Transcriptome analysis reveals the molecular mechanisms of the novel Lactobacillus pentosus pentocin against Bacillus cereus

The objective of this study was to investigate the antibacterial effect and mechanism of Lactobacillus pentosus pentocin against Bacillus cereus. The dynamic growth of B. cereus showed that the pentocin had strong antibacterial activity against the strain. The antibacterial mechanism focused on cytomembrane destruction, biofilms formation, DNA replication and protein synthesis of B. cereus. The scanning electron microscopy, transmission electron microscopy and flow cytometry analysis illustrated that the cytomembranes were destroyed, causing the leakage of internal cellular components. Transcriptome sequencing indicated that the genes (KinB, KinC and Spo0B) in two component systems signal pathway were down-regulated, which resulted in the inhibition of the spores and biofilms formation of B. cereus.

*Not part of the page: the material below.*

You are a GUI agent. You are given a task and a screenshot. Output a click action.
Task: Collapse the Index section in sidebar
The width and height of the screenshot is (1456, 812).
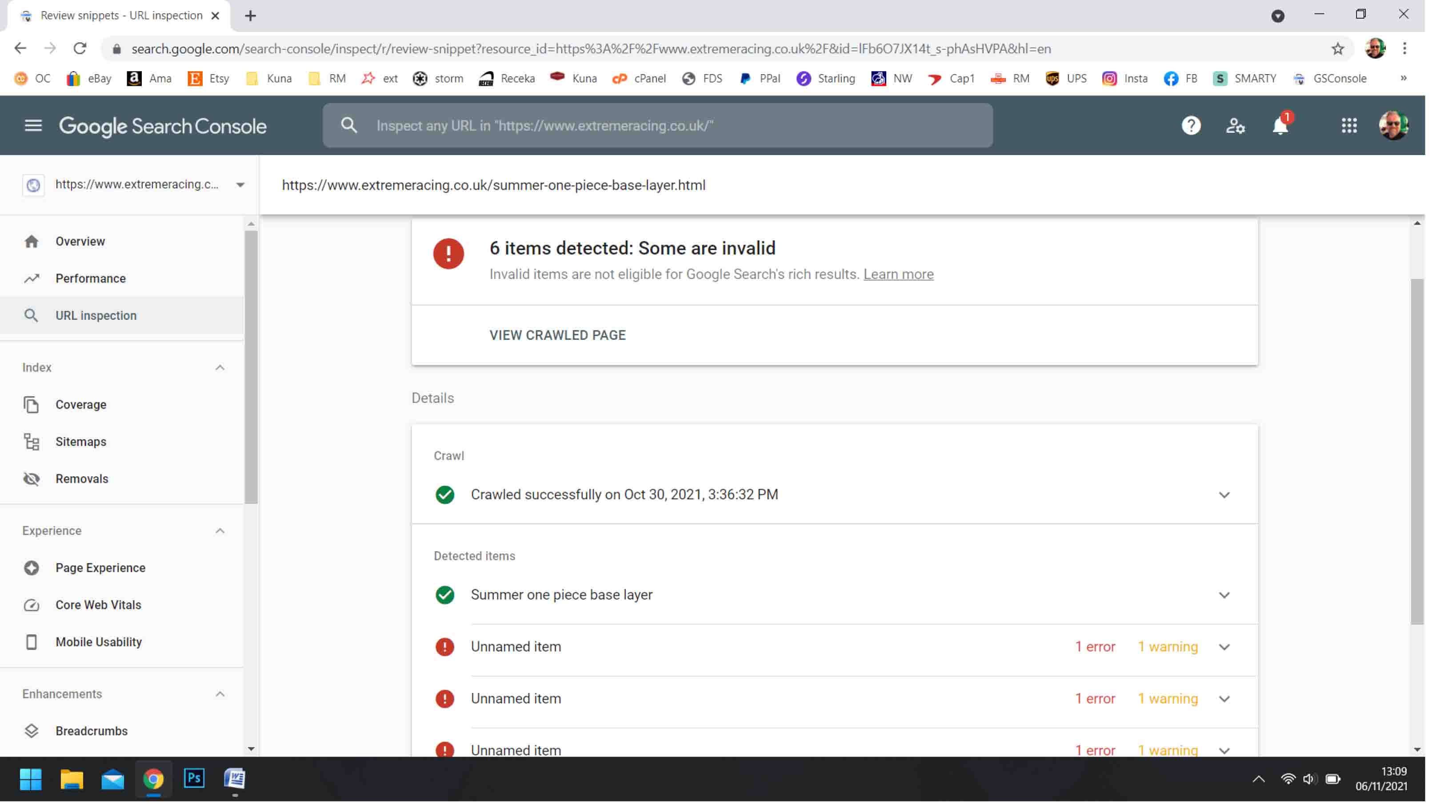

The phosphorylation and autoinducer-2 import were inhibited by down-regulating the expression levels of LuxS and LsrB genes in quorum sensing signal pathway, which also suppressed biofilms formation of B. cereus. The K+ leakage activated the K+ transport channels by up-relating the genes (KdpA, KdpB and KdpC), promoting the entry of K+ from the extracellular. In addition, the pentocin interfered DNA replication and protein synthesis by regulating the genes associated with DNA replication (dnaX and holB), RNA degradation (cshA, rho, rnj, deaD, rny, dnaK, groEL and hfq) and ribosome function (rpsA, rpsO and rplS). In this article, we provide some novel insights into the molecular mechanism responsible for high antibacterial activity of the L. pentosus pentocin against B. cereus. And the pentocin might be a very promising natural preservative for controlling the B. cereus contaminations in foods.